This is a selective list of terms and definitions that you may encounter. Remember, words shape and are shaped by human interaction.. They can be our tools, use, misuse and reclaim them queer!

Anarchism (philosophy): Term used for broad collection of theories and ideological practices based on the organization of a society existing without a coercive state. This philosophy does not believe in an organized structure of government.

Autonomous Organising: A type of organic organizing in which a group of like-minded people get together to discuss common issues in a non-threatening environment, knowing that other participants have a common binding factor or virtue. In this manner, people are able to work together for their own interests eg a group of women forming a women's collective, a group of workers forming a trade union.

Collective: A collective is a form of group organization based on the principles of accessibility, consensus and is of a non-hierarchical nature. A collective has no formal "membership" requirements or procedure, and attempts to make decisions which everyone is both a party to and happy with. Collectives exist on the ideological premise of collectivism and have no leader or internal ruling class.

Essentialism/Biological Determinism: The belief that sexuality and/or gender are determined by essential features of an individual's biology or psychology. Queer sexualities have long been, and certainly continue to be medicalised and pathologised. This concept of sexuality or gender as biologically determined often informs these attempts to 'fix' or 'normalise' 'deviant' sexualities or genders.

Feminism (philosophy): Term used for broad collection of theories and ideological practices based on the recognition of the oppression of women at the hands of the dominant social system of patriarchy - that is: social, political, and economic institutions and traditions which privilege men by denying or restricting the participation and/or freedom of women. As an ideology, the aim of feminism is the emancipation of women however, different forms of feminism advocate different methodologies for this emancipation.

Hegemony: denotes the predominance of one social class over others (eg bourgeois hegemony). This represents not only political and economic control, but also the ability of the dominant class to project its own way of seeing the world so that those who are subordinated by it accept it as 'common sense' and 'natural'.
For example, ever wondered how it is that power is exercised by a small group of people in such an all-encompassing way over huge masses of people? Hegemony is a pretty useful way of understanding this: it explains the means through which power is exercised, as well as why and how oppressed people participate within their own oppressive structures.

Heteronormativity: Those punitive rules (social, familial, legal) that force us to conform to hegemonic heterosexual standards of identity. The term is a short version of "normative heterosexuality ". Heteronormativity is normalising in the sense that it's like a complex web which constructs a specially crafted 'reality'. Heteronormativity teaches us that heterosexuality is the norm, and that other sexualities are peripheral.

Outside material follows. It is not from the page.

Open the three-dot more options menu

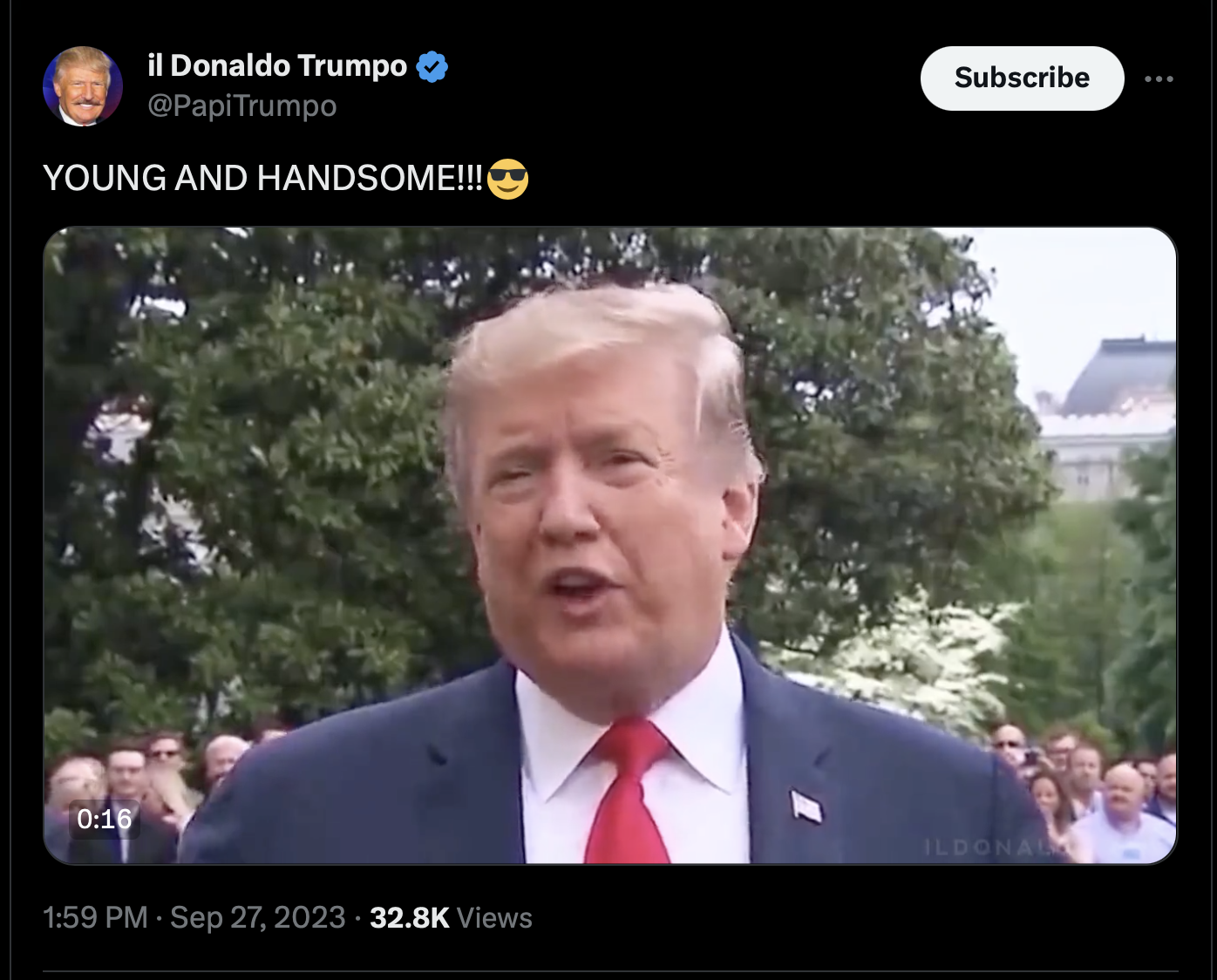coord(1159,78)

Heterosexism: This is the name given to the system (sometimes also referred to as hetero-patriarchy) by which heterosexuality is privileged and promoted and non-heterosexual "life styles " are dismissed and marginalised. Heterosexism is similar to heteronormativity, but where heteronormativity is those rules which construct heterosexuality as the dominant identity, heterosexism is the broader privileging of heterosexuality. Heterosexism also by its nature attaches a series of different meanings to those sexualities its draws itself in contrast to. Hence us queers are, for example, represented as anything from sexually perverse to the devil incarnate. Lock your children up!

Homophobia: the irrational fear of same-sex attracted people that manifests itself in overt discrimination and more subtle behaviours that you may not immediately recognise. Homophobia is an extreme manifestation of heterosexism, and in many ways this is only the outward expression of a problem woven deeply into the fabric of a racist, capitalist, patriarchal society. Occasionally we also hear about internalised homophobia, which is a way of describing how queer people themselves act in homophobic ways. Whether this is a useful concept is debatable. Indeed, it can be argued that homophobia is so all pervasive that attempting to individualise it is more a distraction than anything else.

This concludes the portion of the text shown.